[EXERCISE MATERIALS Boundary: Start]

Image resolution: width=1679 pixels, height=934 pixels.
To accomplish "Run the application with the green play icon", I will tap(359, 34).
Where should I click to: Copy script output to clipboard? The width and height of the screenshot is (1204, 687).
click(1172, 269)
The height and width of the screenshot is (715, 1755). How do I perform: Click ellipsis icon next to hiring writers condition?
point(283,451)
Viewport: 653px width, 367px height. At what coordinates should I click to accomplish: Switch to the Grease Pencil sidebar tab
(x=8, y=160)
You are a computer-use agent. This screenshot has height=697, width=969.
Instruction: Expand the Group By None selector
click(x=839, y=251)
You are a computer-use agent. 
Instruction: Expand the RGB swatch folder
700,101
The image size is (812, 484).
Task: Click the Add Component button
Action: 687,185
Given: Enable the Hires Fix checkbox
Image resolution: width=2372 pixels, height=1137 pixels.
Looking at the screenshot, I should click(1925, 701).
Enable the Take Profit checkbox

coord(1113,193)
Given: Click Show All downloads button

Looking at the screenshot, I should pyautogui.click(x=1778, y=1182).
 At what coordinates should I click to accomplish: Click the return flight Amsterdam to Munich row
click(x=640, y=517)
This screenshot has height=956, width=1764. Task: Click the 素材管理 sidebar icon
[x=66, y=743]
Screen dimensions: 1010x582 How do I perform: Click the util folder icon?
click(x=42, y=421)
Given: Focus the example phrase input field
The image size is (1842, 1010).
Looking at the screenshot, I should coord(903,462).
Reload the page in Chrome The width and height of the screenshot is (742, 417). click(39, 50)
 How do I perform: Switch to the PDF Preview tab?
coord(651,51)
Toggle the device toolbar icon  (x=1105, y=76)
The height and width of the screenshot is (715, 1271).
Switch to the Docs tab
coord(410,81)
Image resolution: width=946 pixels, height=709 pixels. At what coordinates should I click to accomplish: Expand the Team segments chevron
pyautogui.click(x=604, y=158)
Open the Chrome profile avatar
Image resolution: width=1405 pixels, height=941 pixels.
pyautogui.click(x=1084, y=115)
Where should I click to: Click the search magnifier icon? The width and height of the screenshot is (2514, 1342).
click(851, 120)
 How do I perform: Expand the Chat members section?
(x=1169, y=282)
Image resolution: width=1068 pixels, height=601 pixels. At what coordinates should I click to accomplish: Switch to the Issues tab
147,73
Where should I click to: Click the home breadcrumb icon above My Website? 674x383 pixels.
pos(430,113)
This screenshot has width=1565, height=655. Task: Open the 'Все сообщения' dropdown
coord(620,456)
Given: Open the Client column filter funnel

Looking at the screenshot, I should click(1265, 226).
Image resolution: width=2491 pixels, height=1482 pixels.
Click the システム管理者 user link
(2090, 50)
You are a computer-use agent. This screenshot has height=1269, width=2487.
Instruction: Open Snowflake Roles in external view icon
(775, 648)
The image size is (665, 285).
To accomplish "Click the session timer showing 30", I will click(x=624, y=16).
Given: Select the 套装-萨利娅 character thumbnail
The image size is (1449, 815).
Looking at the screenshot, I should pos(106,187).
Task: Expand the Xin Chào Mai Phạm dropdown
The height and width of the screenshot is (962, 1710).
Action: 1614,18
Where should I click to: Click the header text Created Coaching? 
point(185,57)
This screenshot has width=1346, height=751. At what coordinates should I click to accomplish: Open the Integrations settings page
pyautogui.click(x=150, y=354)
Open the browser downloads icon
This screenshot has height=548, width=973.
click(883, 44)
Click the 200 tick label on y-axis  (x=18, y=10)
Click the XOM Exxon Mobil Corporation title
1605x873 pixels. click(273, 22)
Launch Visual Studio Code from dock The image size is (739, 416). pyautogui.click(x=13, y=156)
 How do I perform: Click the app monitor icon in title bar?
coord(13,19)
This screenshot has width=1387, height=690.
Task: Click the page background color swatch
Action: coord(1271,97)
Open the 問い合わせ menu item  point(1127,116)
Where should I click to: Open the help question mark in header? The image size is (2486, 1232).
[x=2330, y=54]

[EXERCISE MATERIALS Boundary: End]

Copy out each line in the preceding records that contains "agent".

You are a computer-use agent. This screenshot has height=697, width=969.
You are a computer-use agent. 
You are a computer-use agent. This screenshot has height=1269, width=2487.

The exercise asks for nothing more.